_TASK DIRECTIONS_. Going line by line through the entries below, tally those that hold the string "card". Give only the total.

_DATASET_.
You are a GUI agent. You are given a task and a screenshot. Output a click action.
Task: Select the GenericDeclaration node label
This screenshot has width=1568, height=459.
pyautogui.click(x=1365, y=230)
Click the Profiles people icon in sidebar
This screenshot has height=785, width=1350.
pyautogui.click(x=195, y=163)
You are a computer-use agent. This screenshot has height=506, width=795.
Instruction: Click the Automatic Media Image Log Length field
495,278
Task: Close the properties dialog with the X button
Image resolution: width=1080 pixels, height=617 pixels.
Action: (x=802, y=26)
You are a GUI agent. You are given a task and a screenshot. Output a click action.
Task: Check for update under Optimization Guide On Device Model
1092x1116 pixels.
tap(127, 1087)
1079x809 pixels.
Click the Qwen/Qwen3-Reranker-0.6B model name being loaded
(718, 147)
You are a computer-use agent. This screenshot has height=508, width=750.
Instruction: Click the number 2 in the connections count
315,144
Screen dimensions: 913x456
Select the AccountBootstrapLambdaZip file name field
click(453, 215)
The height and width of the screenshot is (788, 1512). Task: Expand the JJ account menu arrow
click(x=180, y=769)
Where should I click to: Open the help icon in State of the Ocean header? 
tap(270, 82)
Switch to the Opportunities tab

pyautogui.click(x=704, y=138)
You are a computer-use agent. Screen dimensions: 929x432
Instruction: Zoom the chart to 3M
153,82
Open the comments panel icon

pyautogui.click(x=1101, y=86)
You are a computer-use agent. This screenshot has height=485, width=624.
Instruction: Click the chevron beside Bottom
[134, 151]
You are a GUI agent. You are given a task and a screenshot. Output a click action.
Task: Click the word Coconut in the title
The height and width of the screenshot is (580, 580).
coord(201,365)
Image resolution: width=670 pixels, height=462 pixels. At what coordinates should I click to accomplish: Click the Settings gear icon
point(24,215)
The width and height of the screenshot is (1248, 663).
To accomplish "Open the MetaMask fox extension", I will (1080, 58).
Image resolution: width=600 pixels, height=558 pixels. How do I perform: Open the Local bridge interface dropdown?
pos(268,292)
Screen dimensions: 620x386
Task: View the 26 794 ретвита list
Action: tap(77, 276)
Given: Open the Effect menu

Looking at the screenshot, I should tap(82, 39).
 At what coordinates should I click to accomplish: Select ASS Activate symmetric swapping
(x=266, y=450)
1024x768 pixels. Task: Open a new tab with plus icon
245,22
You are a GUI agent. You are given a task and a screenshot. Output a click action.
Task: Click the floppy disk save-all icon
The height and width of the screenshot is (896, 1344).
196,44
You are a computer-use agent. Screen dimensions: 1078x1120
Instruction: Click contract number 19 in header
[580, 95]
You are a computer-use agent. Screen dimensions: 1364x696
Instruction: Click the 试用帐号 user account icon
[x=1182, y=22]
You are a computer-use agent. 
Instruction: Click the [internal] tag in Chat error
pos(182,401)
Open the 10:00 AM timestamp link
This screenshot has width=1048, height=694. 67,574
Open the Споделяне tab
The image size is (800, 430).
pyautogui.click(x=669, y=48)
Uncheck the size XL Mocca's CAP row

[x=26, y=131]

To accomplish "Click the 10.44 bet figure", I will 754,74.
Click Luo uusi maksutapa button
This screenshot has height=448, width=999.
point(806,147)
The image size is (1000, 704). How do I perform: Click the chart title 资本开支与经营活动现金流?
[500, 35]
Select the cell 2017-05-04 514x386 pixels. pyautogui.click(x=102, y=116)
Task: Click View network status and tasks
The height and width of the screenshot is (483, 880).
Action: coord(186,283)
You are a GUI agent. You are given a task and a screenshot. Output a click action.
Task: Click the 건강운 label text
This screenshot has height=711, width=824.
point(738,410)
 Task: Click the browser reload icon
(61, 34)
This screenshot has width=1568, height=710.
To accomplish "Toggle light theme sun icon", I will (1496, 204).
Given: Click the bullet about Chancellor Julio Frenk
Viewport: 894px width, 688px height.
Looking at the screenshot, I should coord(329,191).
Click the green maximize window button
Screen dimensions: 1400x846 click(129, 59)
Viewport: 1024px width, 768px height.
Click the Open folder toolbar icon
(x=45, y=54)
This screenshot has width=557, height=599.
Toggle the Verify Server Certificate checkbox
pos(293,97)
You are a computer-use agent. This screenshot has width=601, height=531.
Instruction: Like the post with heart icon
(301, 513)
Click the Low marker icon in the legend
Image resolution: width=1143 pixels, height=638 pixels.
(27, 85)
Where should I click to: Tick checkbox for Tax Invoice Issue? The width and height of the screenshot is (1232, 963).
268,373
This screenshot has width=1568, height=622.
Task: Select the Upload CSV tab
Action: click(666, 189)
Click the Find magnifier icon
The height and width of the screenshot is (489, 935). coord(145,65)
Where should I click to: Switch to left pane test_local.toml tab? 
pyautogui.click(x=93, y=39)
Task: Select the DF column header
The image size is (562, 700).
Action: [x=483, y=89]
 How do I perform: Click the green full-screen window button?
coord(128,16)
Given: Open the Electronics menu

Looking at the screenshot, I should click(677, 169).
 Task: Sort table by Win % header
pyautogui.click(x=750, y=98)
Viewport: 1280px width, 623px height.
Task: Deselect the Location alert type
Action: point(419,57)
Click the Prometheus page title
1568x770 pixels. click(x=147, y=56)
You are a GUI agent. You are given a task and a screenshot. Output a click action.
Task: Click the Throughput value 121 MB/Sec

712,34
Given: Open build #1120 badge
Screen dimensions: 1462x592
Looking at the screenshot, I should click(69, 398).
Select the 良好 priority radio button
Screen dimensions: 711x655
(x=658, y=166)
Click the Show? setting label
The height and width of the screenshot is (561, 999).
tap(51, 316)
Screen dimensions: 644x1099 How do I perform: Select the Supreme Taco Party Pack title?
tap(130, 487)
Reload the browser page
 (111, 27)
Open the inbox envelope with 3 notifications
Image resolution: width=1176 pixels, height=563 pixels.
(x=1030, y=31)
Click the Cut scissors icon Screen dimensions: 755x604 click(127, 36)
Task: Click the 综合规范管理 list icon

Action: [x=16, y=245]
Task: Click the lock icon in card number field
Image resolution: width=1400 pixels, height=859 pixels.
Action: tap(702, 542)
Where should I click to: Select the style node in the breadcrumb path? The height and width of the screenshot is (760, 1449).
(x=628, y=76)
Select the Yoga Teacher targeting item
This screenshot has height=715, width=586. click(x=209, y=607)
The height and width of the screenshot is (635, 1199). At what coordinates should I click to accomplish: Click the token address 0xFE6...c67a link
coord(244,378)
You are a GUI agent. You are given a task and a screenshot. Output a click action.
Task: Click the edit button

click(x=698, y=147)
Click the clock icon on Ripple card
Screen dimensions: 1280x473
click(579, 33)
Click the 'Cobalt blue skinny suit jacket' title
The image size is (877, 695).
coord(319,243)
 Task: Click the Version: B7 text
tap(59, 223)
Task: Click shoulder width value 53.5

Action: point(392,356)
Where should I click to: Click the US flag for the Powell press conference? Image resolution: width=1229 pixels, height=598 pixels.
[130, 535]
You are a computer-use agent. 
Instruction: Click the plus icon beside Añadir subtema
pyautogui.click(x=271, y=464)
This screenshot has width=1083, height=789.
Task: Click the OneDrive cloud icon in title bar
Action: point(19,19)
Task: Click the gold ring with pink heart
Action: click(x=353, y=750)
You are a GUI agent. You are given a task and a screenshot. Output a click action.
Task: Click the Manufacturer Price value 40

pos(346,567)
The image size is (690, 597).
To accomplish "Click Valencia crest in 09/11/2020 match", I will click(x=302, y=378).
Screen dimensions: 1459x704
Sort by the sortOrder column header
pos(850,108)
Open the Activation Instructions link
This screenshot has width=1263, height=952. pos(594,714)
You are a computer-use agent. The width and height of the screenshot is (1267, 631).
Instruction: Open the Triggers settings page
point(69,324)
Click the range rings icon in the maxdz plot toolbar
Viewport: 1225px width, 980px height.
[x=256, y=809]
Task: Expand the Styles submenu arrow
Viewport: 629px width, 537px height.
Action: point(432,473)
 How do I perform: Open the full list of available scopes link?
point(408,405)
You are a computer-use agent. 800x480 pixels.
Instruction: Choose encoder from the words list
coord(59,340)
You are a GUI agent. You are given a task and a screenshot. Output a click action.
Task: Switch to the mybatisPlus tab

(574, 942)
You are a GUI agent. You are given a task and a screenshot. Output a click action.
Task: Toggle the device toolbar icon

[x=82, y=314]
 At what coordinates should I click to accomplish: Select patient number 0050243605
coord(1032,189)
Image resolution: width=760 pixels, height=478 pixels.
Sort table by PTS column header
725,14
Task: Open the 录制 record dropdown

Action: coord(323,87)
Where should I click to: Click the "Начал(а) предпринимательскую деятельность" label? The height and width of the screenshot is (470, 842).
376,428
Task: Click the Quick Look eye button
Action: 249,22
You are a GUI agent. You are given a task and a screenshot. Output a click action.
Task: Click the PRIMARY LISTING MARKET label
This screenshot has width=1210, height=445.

_TASK ANSWER_. 2